Let’s talk about moral authority for a second here. It’s true that Rep. Marjorie Taylor Greene’s past embrace of a variety of conspiracy theories is being used by Democrats to paint the entire Republican party as a bunch of QAnon-loving cranks, but that doesn’t mean that gun control activists now hold some sort of moral high ground, even if they’re loudly proclaiming that anyone who doesn’t support their anti-gun agenda is beholden to “the gun lobby” and not the Constitution.
Ultimately, a new gun control law means creating a crime where one didn’t exist before. Enforcement of any such law will fall on police, and gun control activists and Democrats alike have been clear that they believe “police violence is gun violence”. By creating new, non-violent, federal crimes, Democrats and their anti-gun allies will only exacerbate what they say is a problem that needs to be solved.
Of course, even with Manchin’s support there aren’t 60 votes for gun control in the U.S. Senate at the moment. If “moderate” Republicans like Pat Toomey, Susan Collins, and Lisa Murkowski were to join Democrats in backing a background check bill supporters would still need to find a half-dozen other Republicans willing to get on board, and that seems highly unlikely.
Shannon Watts can proclaim that the wait for new federal gun laws is over, but given the fact that she can’t change the calculus in the Senate, her boast is a little premature. The only way a gun control bill is going to get to Joe Biden’s desk is through parliamentary tricks like reconciliation or attaching a bill as an amendment to must-pass budgetary legislation.
That’s the method that Biden apparently wants to use for his gun ban, or at least that’s what he told the Las Vegas Sun in a newly-released interview from last year. As soon as he does, however, he ensures that every Democrat in 2022 is going to have to defend the idea of putting millions of Americans in prison for non-violent possessory crimes that they themselves created (all while proclaiming the need for de-policing, de-incarceration, and a more fair criminal justice system).
I think it will be an act political stupidity the likes of which have rarely been seen in Congress, but I do expect Democrats in to take up gun control at some point; just not until it’s more politically expedient to do so. The Biden/Harris administration will almost certainly throw gun control activists a bone or two via executive action in the not-to-distant future, but Shannon Watts and her anti-gun allies may be waiting a while longer for Democrats in Congress to begin a full-fledged assault on the right to keep and bear arms.
As for the Congressional math, south Florida Democratic Rep. Debbie Wasserman Schultz tells the Palm Beach Post that she plans on re-introducing a gun control bill that cleared the House last session.

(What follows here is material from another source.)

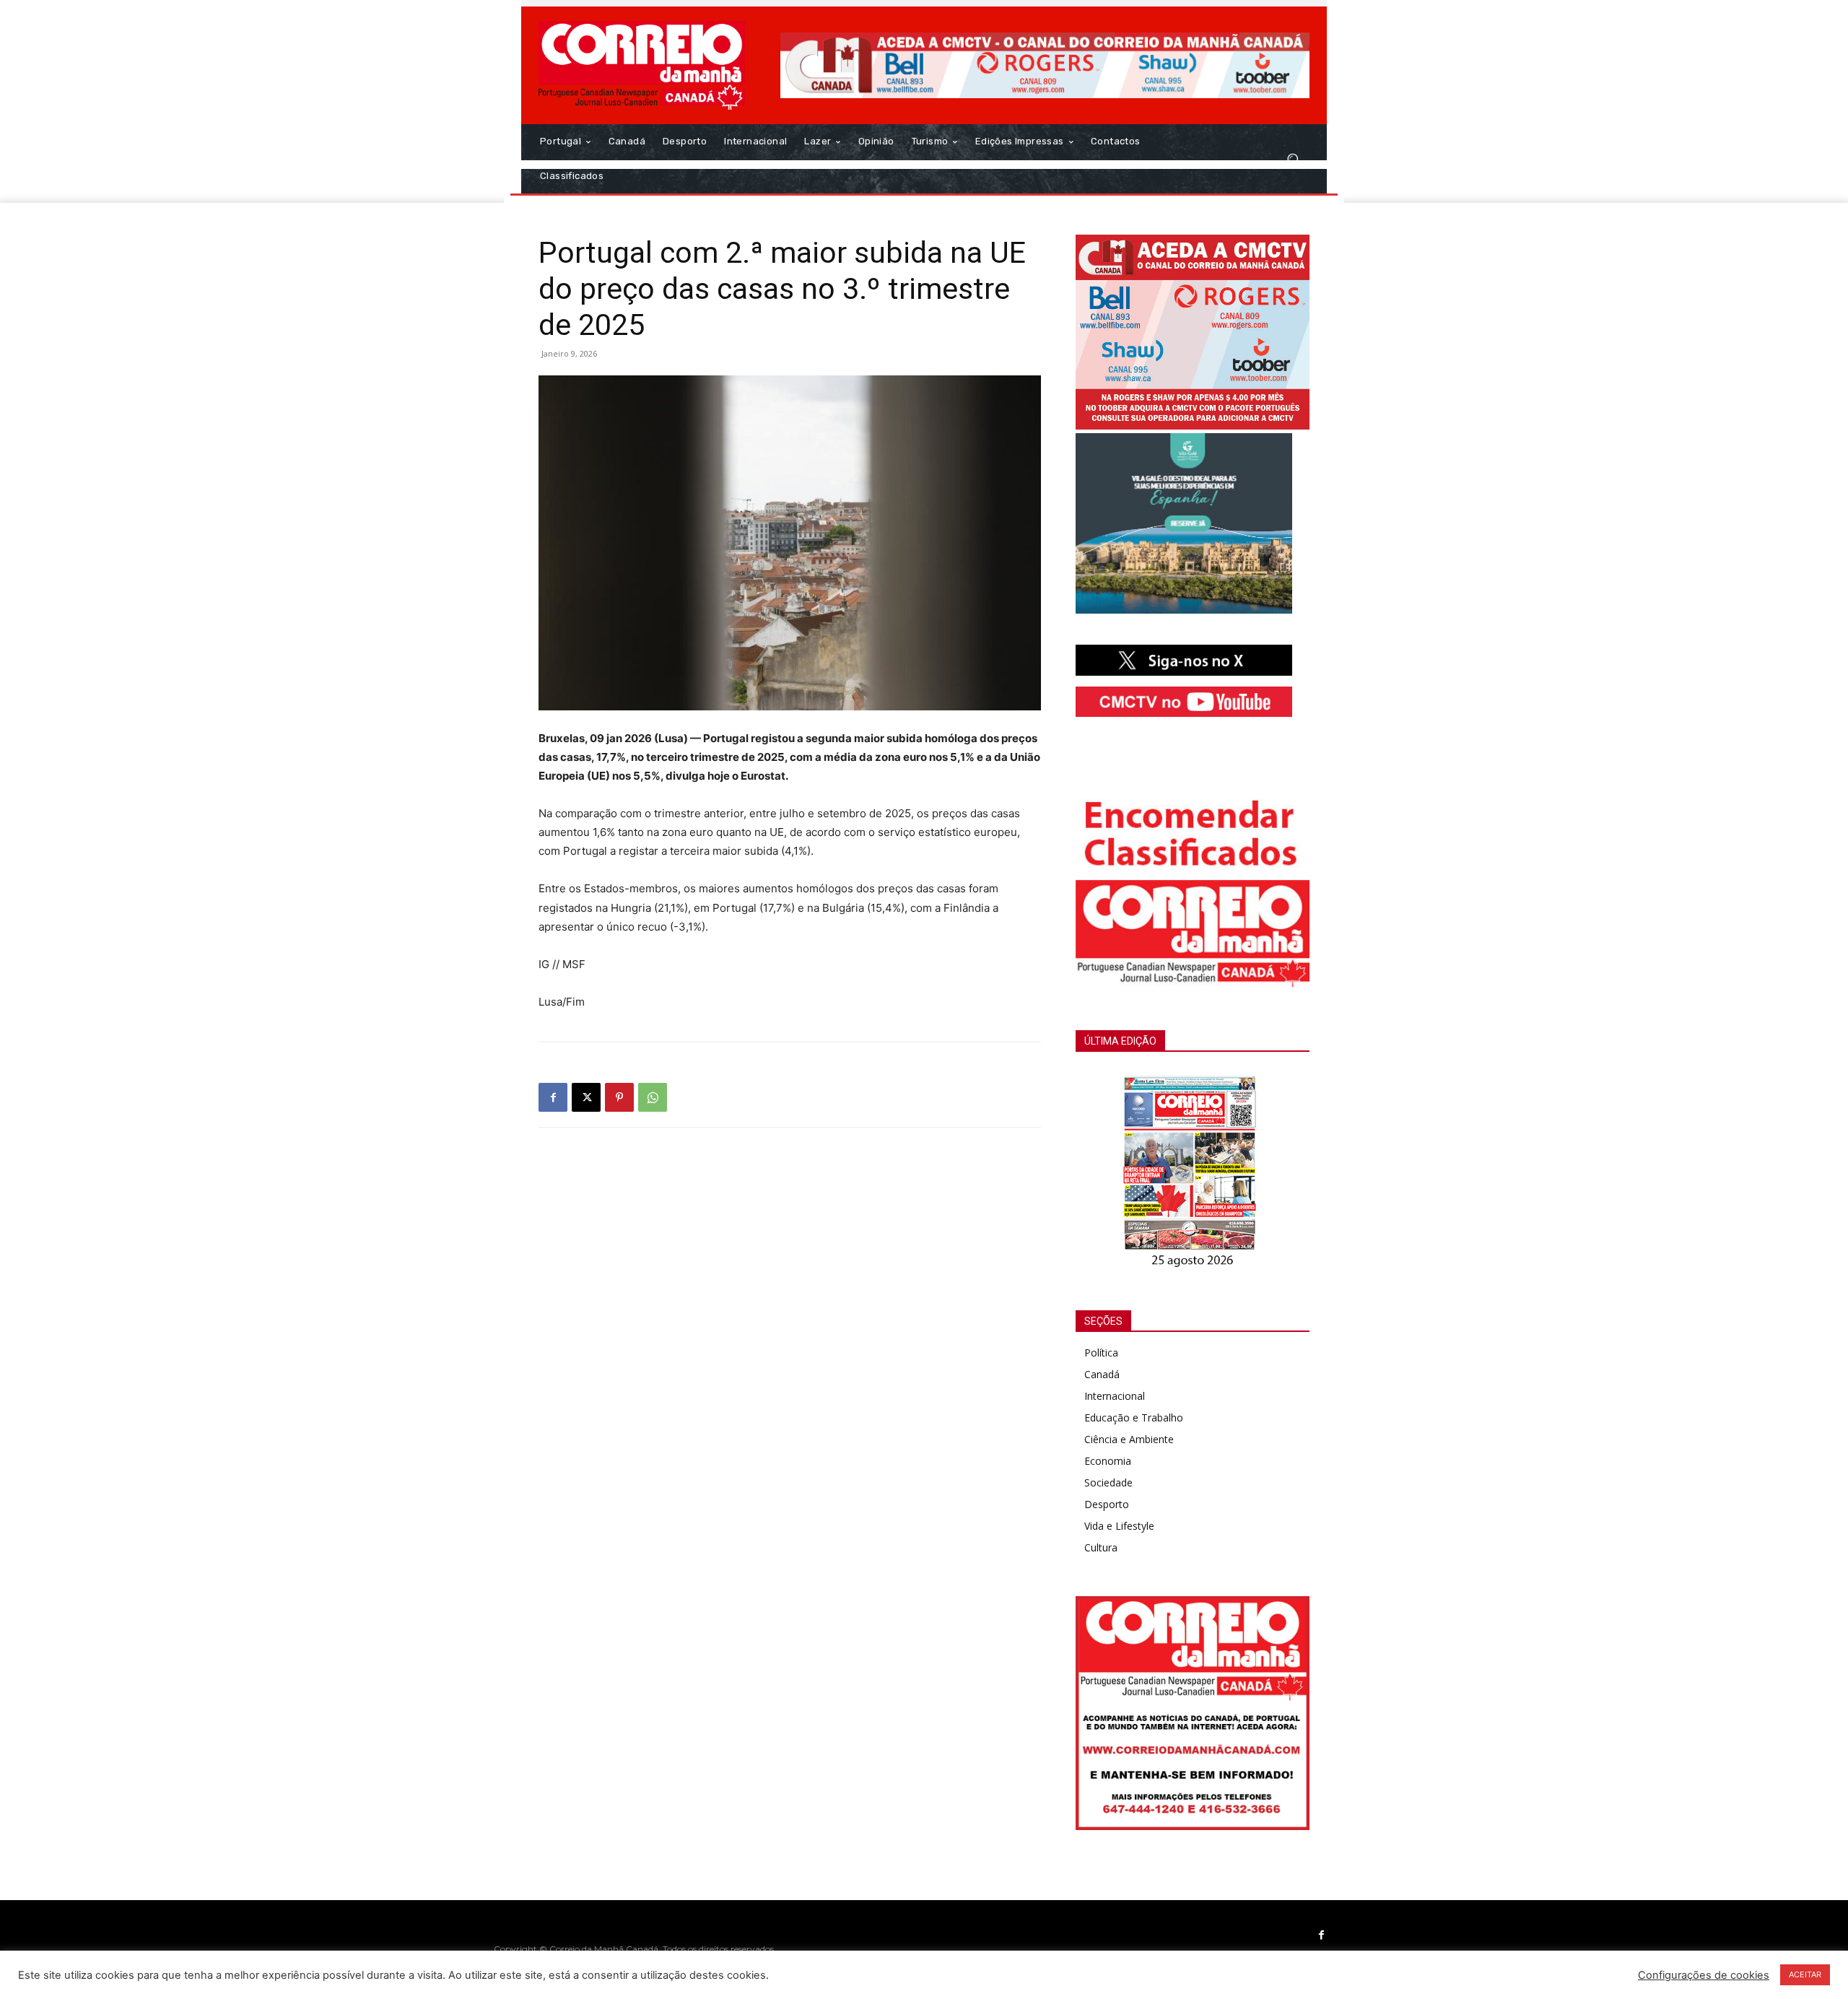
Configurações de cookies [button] (1703, 1975)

Wasserman Schultz intends to reintroduce Jaime’s Law, a bill that would require universal background checks for the sale of gun ammunition. The legislation is named in honor of Jaime Guttenberg, one of the students killed at the Parkland school.
“Prospects for meaningful gun reforms are the brightest they have been in years,” Wasserman Schultz said in a statement. Still, she expects some Republicans in the House and Senate will “remain devoted to a diminished NRA.”
“With control of the White House and both chambers, I’m very hopeful we can tear down some of the roadblocks conservatives have consistently erected to block any action at all,” Wasserman Schultz added.
As with almost every other agenda item for Joe Biden, Kamala Harris, and Democrats in Congress, the prospects of passing new gun control legislation lies in the hands of Senator Joe Manchin of West Virginia. Unfortunately, when it comes to universal background checks, Manchin has previously proposed a background check bill of his own. The Manchin-Toomey background check bill was written by the West Virginia Democrat and Pennsylvania Senator Pat Toomey, and would require checks for firearm transfers at gun shows and “online sales.”
That’s a more limited measure than Wasserman Schultz’s proposal, which would impose a blanket prohibition on the vast majority of firearm transfers unless they were conducted by a federal firearms licensee, but it would still pose problems for legal gun owners while being largely unenforceable against violent criminals and those who illegally acquire firearms.